----- Record extracts

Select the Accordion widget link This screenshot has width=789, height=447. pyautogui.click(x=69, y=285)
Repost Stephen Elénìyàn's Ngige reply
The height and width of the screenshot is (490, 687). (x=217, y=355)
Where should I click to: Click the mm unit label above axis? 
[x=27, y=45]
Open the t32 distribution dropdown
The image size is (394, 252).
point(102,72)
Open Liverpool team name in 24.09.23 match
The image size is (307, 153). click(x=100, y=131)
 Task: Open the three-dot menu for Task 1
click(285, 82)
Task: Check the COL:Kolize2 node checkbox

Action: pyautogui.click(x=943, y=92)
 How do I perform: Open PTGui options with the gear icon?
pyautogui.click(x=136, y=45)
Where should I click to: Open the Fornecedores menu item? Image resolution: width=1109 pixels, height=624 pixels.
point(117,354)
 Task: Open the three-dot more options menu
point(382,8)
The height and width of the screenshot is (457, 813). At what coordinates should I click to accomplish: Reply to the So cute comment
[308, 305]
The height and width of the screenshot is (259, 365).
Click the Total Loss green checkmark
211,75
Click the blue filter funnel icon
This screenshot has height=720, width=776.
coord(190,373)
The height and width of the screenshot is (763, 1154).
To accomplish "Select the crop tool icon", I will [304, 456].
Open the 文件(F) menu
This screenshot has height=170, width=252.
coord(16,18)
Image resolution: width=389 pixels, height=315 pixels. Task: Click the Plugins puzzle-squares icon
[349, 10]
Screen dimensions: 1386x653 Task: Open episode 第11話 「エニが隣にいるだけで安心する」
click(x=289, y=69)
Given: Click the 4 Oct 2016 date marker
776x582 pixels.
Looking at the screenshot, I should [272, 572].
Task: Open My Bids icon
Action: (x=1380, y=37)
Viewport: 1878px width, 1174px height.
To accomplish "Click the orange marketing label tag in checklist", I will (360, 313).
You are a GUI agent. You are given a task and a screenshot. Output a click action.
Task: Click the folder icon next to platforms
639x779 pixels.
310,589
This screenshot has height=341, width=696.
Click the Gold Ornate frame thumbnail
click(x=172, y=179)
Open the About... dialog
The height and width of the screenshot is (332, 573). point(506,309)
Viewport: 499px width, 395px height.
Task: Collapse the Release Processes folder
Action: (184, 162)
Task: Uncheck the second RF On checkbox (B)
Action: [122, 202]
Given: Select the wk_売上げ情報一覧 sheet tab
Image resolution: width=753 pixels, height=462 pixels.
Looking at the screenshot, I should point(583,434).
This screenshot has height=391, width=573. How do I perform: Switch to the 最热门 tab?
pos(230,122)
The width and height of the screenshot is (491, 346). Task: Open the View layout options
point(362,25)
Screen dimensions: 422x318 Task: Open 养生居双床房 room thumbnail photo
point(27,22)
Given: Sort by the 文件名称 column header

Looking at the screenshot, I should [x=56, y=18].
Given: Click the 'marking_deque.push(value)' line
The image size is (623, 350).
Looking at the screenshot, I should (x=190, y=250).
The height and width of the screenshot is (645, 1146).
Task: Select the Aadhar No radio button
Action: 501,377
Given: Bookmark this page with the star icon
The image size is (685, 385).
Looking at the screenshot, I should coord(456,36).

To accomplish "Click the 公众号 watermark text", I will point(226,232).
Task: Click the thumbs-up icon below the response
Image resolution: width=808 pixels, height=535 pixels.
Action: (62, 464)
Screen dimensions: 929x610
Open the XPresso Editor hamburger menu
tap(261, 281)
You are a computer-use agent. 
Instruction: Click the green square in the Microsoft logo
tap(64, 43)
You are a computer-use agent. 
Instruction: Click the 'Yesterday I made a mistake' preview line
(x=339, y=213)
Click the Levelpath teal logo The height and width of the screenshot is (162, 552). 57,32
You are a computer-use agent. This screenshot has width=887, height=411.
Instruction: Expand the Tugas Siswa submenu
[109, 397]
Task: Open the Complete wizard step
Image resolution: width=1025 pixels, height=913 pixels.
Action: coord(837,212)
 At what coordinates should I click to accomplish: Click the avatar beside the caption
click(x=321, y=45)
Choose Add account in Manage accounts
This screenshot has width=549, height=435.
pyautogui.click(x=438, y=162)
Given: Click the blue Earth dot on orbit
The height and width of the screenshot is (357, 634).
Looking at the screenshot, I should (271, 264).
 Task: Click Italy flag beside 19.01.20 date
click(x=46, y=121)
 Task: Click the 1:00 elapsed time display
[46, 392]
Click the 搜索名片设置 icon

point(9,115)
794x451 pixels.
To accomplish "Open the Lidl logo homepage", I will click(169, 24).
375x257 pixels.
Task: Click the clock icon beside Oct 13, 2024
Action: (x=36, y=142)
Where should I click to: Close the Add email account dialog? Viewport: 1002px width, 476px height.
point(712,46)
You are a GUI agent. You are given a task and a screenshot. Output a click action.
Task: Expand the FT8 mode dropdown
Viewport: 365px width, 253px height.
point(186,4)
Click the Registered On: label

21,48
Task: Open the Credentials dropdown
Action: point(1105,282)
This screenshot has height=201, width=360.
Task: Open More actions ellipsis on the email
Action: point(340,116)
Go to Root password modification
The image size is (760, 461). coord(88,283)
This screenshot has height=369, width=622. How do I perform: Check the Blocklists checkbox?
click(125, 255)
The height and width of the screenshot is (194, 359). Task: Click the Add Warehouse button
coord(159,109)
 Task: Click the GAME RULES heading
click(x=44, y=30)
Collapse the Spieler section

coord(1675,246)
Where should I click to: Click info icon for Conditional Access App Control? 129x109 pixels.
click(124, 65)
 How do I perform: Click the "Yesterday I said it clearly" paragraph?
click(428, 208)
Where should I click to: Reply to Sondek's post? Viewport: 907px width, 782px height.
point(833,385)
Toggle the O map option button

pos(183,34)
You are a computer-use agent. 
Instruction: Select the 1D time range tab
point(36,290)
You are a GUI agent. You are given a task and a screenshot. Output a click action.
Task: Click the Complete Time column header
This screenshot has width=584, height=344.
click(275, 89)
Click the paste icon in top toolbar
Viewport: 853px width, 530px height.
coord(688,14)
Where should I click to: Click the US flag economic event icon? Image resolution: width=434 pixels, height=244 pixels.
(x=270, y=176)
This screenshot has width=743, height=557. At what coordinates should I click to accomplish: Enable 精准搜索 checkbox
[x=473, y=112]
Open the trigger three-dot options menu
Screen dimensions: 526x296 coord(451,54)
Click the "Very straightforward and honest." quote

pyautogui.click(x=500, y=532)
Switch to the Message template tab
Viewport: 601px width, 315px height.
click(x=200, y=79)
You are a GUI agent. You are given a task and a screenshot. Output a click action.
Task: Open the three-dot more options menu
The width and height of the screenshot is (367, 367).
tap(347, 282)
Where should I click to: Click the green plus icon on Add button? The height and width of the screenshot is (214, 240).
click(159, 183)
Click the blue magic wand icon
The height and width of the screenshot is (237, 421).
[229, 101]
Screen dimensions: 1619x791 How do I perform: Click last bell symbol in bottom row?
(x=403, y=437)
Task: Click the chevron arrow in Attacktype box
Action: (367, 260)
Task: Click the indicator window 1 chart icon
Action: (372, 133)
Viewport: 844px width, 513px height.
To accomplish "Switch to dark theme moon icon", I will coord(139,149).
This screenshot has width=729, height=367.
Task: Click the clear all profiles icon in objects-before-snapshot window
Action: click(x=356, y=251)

----------

→ Work order: Retype the listing exactly, in full.

→ Task result:
Select the Accordion widget link This screenshot has width=789, height=447. pyautogui.click(x=69, y=285)
Repost Stephen Elénìyàn's Ngige reply
The height and width of the screenshot is (490, 687). (x=217, y=355)
Where should I click to: Click the mm unit label above axis? 
[x=27, y=45]
Open the t32 distribution dropdown
The image size is (394, 252).
point(102,72)
Open Liverpool team name in 24.09.23 match
The image size is (307, 153). click(x=100, y=131)
 Task: Open the three-dot menu for Task 1
click(285, 82)
Task: Check the COL:Kolize2 node checkbox

Action: pyautogui.click(x=943, y=92)
 How do I perform: Open PTGui options with the gear icon?
pyautogui.click(x=136, y=45)
Where should I click to: Open the Fornecedores menu item? Image resolution: width=1109 pixels, height=624 pixels.
point(117,354)
 Task: Open the three-dot more options menu
point(382,8)
The height and width of the screenshot is (457, 813). At what coordinates should I click to accomplish: Reply to the So cute comment
[308, 305]
The height and width of the screenshot is (259, 365).
Click the Total Loss green checkmark
211,75
Click the blue filter funnel icon
This screenshot has height=720, width=776.
coord(190,373)
The height and width of the screenshot is (763, 1154).
To accomplish "Select the crop tool icon", I will [304, 456].
Open the 文件(F) menu
This screenshot has height=170, width=252.
coord(16,18)
Image resolution: width=389 pixels, height=315 pixels. Task: Click the Plugins puzzle-squares icon
[349, 10]
Screen dimensions: 1386x653 Task: Open episode 第11話 「エニが隣にいるだけで安心する」
click(x=289, y=69)
Given: Click the 4 Oct 2016 date marker
776x582 pixels.
Looking at the screenshot, I should [272, 572].
Task: Open My Bids icon
Action: (x=1380, y=37)
Viewport: 1878px width, 1174px height.
To accomplish "Click the orange marketing label tag in checklist", I will (360, 313).
You are a GUI agent. You are given a task and a screenshot. Output a click action.
Task: Click the folder icon next to platforms
639x779 pixels.
310,589
This screenshot has height=341, width=696.
Click the Gold Ornate frame thumbnail
click(x=172, y=179)
Open the About... dialog
The height and width of the screenshot is (332, 573). point(506,309)
Viewport: 499px width, 395px height.
Task: Collapse the Release Processes folder
Action: (184, 162)
Task: Uncheck the second RF On checkbox (B)
Action: [122, 202]
Given: Select the wk_売上げ情報一覧 sheet tab
Image resolution: width=753 pixels, height=462 pixels.
Looking at the screenshot, I should point(583,434).
This screenshot has height=391, width=573. How do I perform: Switch to the 最热门 tab?
pos(230,122)
The width and height of the screenshot is (491, 346). Task: Open the View layout options
point(362,25)
Screen dimensions: 422x318 Task: Open 养生居双床房 room thumbnail photo
point(27,22)
Given: Sort by the 文件名称 column header

Looking at the screenshot, I should [x=56, y=18].
Given: Click the 'marking_deque.push(value)' line
The image size is (623, 350).
Looking at the screenshot, I should (x=190, y=250).
The height and width of the screenshot is (645, 1146).
Task: Select the Aadhar No radio button
Action: 501,377
Given: Bookmark this page with the star icon
The image size is (685, 385).
Looking at the screenshot, I should coord(456,36).

To accomplish "Click the 公众号 watermark text", I will point(226,232).
Task: Click the thumbs-up icon below the response
Image resolution: width=808 pixels, height=535 pixels.
Action: (62, 464)
Screen dimensions: 929x610
Open the XPresso Editor hamburger menu
tap(261, 281)
You are a computer-use agent. 
Instruction: Click the green square in the Microsoft logo
tap(64, 43)
You are a computer-use agent. 
Instruction: Click the 'Yesterday I made a mistake' preview line
(x=339, y=213)
Click the Levelpath teal logo The height and width of the screenshot is (162, 552). 57,32
You are a computer-use agent. This screenshot has width=887, height=411.
Instruction: Expand the Tugas Siswa submenu
[109, 397]
Task: Open the Complete wizard step
Image resolution: width=1025 pixels, height=913 pixels.
Action: coord(837,212)
 At what coordinates should I click to accomplish: Click the avatar beside the caption
click(x=321, y=45)
Choose Add account in Manage accounts
This screenshot has width=549, height=435.
pyautogui.click(x=438, y=162)
Given: Click the blue Earth dot on orbit
The height and width of the screenshot is (357, 634).
Looking at the screenshot, I should (271, 264).
 Task: Click Italy flag beside 19.01.20 date
click(x=46, y=121)
 Task: Click the 1:00 elapsed time display
[46, 392]
Click the 搜索名片设置 icon

point(9,115)
794x451 pixels.
To accomplish "Open the Lidl logo homepage", I will click(169, 24).
375x257 pixels.
Task: Click the clock icon beside Oct 13, 2024
Action: (x=36, y=142)
Where should I click to: Close the Add email account dialog? Viewport: 1002px width, 476px height.
point(712,46)
You are a GUI agent. You are given a task and a screenshot. Output a click action.
Task: Expand the FT8 mode dropdown
Viewport: 365px width, 253px height.
point(186,4)
Click the Registered On: label

21,48
Task: Open the Credentials dropdown
Action: point(1105,282)
This screenshot has height=201, width=360.
Task: Open More actions ellipsis on the email
Action: point(340,116)
Go to Root password modification
The image size is (760, 461). coord(88,283)
This screenshot has height=369, width=622. How do I perform: Check the Blocklists checkbox?
click(125, 255)
The height and width of the screenshot is (194, 359). Task: Click the Add Warehouse button
coord(159,109)
 Task: Click the GAME RULES heading
click(x=44, y=30)
Collapse the Spieler section

coord(1675,246)
Where should I click to: Click info icon for Conditional Access App Control? 129x109 pixels.
click(124, 65)
 How do I perform: Click the "Yesterday I said it clearly" paragraph?
click(428, 208)
Where should I click to: Reply to Sondek's post? Viewport: 907px width, 782px height.
point(833,385)
Toggle the O map option button

pos(183,34)
You are a computer-use agent. 
Instruction: Select the 1D time range tab
point(36,290)
You are a GUI agent. You are given a task and a screenshot. Output a click action.
Task: Click the Complete Time column header
This screenshot has width=584, height=344.
click(275, 89)
Click the paste icon in top toolbar
Viewport: 853px width, 530px height.
coord(688,14)
Where should I click to: Click the US flag economic event icon? Image resolution: width=434 pixels, height=244 pixels.
(x=270, y=176)
This screenshot has width=743, height=557. At what coordinates should I click to accomplish: Enable 精准搜索 checkbox
[x=473, y=112]
Open the trigger three-dot options menu
Screen dimensions: 526x296 coord(451,54)
Click the "Very straightforward and honest." quote

pyautogui.click(x=500, y=532)
Switch to the Message template tab
Viewport: 601px width, 315px height.
click(x=200, y=79)
You are a GUI agent. You are given a task and a screenshot. Output a click action.
Task: Open the three-dot more options menu
The width and height of the screenshot is (367, 367).
tap(347, 282)
Where should I click to: Click the green plus icon on Add button? The height and width of the screenshot is (214, 240).
click(159, 183)
Click the blue magic wand icon
The height and width of the screenshot is (237, 421).
[229, 101]
Screen dimensions: 1619x791 How do I perform: Click last bell symbol in bottom row?
(x=403, y=437)
Task: Click the chevron arrow in Attacktype box
Action: (367, 260)
Task: Click the indicator window 1 chart icon
Action: (372, 133)
Viewport: 844px width, 513px height.
To accomplish "Switch to dark theme moon icon", I will coord(139,149).
This screenshot has width=729, height=367.
Task: Click the clear all profiles icon in objects-before-snapshot window
Action: click(x=356, y=251)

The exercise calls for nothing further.